If this Labour Government really is in the business of government for us, then we can be forgiven for wondering just how much worse-off we might be if they were actually in it for somebody else!
That the National Party can think of no more inspiring slogan than to get the country “back on track”, is evidence of how far it, too, has fallen since the days when John Key (state house boy made good) promised New Zealanders a “brighter future”. National’s current metaphor portrays New Zealand as a train derailed, and itself as the maintenance gang with both the engineering expertise and the heavy-lifting machinery needed to get things moving again.
All of which would make perfect sense if New Zealanders were confronting a more conventional economic and social crisis – one screaming out for remedial action. But, is that the mood? Or is it, rather, that instead of a derailment, New Zealanders are gripped by the conviction that the train they are on has been surreptitiously re-directed towards a destination they were not told about, and would not have chosen if they had been.
The problem with National’s slogan is that it offers the voters no possibility of travelling in a new or different direction. The best they can hope for is that National will convey them in the same direction as Labour, only with a little more attention to their health and safety. The party might just as well have inscribed “National – we’ll get you there in one piece” on their billboards.
Act’s invocation of “real change” – especially in the context of presenting itself as National’s hard line/hard core coalition partner – merely confirms to voters that David Seymour intends to get them to the Right’s neoliberal destination at top speed, ignoring the safety regulations, and without making any further stops.
Having arrived at the terminus, however, it will soon become clear to the travelling public that National and Act have not taken them anywhere they haven’t been before. That Act’s “real change” is really just (big) business as usual – and, maybe, something even worse.

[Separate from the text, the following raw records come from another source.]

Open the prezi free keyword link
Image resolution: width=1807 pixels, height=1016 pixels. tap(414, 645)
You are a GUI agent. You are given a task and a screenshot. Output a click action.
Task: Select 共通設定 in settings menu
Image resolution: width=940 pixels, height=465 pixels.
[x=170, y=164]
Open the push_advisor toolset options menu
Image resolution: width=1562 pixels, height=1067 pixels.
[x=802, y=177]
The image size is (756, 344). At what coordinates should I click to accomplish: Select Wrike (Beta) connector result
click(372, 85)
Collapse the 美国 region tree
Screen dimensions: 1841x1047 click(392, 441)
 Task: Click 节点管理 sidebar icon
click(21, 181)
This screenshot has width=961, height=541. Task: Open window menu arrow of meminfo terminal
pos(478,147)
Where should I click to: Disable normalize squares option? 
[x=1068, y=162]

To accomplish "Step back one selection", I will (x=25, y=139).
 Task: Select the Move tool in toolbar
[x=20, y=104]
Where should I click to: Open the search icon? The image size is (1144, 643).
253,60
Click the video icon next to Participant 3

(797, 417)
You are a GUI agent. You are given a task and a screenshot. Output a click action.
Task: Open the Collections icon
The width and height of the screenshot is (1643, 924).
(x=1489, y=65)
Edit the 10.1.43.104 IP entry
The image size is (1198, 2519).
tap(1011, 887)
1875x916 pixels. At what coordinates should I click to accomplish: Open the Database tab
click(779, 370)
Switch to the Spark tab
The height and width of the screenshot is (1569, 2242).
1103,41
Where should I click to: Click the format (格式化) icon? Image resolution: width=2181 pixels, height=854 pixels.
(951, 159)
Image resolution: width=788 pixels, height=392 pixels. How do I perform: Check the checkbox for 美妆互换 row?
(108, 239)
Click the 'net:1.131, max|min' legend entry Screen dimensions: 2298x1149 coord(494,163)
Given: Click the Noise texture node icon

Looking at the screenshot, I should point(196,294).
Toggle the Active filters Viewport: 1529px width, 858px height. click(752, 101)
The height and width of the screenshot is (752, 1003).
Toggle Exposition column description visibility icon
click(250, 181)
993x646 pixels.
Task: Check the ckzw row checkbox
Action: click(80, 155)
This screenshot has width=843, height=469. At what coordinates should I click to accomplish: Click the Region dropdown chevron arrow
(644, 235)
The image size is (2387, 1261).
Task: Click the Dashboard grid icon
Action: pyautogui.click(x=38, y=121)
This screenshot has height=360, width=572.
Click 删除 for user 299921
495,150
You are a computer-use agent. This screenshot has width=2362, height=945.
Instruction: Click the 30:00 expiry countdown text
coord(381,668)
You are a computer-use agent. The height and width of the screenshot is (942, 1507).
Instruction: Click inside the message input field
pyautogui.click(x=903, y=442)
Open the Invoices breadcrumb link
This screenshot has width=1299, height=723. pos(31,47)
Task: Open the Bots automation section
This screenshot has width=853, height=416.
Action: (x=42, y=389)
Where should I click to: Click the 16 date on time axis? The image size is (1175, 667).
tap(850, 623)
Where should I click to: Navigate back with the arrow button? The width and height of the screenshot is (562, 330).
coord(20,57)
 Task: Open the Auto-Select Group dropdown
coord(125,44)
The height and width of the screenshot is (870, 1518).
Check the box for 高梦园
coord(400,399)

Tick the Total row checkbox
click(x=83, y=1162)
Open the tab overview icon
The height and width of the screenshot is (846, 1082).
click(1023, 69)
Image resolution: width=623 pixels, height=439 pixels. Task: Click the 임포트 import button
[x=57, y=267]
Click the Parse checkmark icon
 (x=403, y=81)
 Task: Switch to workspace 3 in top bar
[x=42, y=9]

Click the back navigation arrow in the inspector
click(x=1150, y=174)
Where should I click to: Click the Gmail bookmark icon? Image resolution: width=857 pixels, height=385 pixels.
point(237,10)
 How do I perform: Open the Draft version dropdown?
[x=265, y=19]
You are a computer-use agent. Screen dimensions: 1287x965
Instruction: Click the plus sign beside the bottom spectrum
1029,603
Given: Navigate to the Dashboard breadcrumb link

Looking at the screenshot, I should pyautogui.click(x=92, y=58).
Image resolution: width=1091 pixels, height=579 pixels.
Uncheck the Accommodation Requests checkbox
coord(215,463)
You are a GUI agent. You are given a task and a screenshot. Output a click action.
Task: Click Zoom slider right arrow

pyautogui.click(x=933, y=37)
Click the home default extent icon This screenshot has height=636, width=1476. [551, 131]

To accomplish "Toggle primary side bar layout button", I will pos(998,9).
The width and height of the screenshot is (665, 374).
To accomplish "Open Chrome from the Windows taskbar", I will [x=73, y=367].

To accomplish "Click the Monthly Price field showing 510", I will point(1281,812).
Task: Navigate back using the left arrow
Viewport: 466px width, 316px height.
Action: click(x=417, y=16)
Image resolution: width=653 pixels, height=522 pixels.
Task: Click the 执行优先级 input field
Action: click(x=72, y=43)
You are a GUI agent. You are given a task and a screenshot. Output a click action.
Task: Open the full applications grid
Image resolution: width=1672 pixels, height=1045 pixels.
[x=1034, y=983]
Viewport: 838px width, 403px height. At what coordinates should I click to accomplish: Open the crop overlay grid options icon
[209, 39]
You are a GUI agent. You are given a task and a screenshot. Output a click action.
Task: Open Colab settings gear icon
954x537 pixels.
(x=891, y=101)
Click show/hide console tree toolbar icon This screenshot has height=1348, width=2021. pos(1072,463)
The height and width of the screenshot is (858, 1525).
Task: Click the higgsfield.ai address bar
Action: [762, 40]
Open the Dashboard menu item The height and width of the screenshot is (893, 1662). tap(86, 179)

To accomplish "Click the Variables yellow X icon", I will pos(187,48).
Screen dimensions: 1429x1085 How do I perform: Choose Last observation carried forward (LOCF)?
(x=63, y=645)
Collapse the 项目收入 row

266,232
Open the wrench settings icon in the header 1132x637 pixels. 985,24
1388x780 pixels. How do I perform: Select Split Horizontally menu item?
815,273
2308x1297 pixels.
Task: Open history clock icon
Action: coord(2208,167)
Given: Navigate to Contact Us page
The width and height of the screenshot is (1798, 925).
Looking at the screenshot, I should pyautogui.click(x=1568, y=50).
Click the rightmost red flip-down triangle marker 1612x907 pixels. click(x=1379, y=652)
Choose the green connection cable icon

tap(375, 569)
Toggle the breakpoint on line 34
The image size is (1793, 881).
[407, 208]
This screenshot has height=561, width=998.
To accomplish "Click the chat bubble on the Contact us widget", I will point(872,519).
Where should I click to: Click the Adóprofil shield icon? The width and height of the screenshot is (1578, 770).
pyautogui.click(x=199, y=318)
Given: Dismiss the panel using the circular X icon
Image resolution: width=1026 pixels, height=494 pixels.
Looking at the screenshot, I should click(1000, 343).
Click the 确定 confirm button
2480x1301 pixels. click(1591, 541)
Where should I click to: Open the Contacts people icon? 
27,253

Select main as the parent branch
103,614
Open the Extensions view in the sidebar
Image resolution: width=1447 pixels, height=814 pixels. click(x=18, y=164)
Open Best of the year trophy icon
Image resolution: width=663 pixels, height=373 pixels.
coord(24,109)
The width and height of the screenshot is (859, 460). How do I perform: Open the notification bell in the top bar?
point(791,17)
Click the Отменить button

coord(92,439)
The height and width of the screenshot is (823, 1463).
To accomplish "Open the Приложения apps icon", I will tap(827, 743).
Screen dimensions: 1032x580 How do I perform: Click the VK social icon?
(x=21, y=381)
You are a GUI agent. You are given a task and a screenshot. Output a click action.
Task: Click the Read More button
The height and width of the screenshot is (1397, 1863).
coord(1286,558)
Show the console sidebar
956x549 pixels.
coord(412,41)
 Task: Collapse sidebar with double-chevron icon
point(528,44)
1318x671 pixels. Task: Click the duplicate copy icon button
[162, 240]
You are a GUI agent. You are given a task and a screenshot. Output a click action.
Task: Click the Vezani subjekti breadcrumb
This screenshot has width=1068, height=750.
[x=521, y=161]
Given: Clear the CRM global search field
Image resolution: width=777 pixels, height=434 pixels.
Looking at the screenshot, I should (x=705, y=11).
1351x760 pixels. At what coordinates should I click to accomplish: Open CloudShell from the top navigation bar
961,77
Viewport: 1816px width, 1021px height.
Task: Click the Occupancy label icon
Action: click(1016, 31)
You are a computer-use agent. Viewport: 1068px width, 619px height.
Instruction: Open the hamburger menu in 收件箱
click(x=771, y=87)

Deconstructing NZ First’s slogan presents a much more intriguing proposition. “Let’s take back our country” invites the voters to participate in a daring act of political intervention. Rather than sit back passively as the ship-of-state sails on into a worsening storm, Winston Peters is inviting the voters to turn him into their Fletcher Christian. With them at his back, he will storm the bridge and take back control from the neoliberal Captain Blighs who stole the good ship “New Zealand” from them forty years ago, and under whose command it has become less-and-less seaworthy. “Let’s take back our country” is nothing less than an invitation to electoral mutiny.
It is only Te Pāti Māori, however, which is offering the electorate the prospect of something entirely new. Only the Māori Party which is willing to take the necessary next steps beyond the Greens’ plaintive warning that “the time is now”.
As Te Pāti Māori has demonstrated with its radical tax policies, the intention is to strike at the very heart of the neoliberal status quo. Tinkering, argues Deborah Ngarewa Packer and Rawiri Waititi, is no longer enough, the system under which 2.1 million New Zealanders earn less than $30,000 per year, must be brought down. It’s a metaphor as old as politics itself. Out of darkness a new day must dawn. New Zealand must be re-made. “Aotearoa Hou.”
This essay was originally posted on the Interest.co.nz website on Monday, 31 July 2023.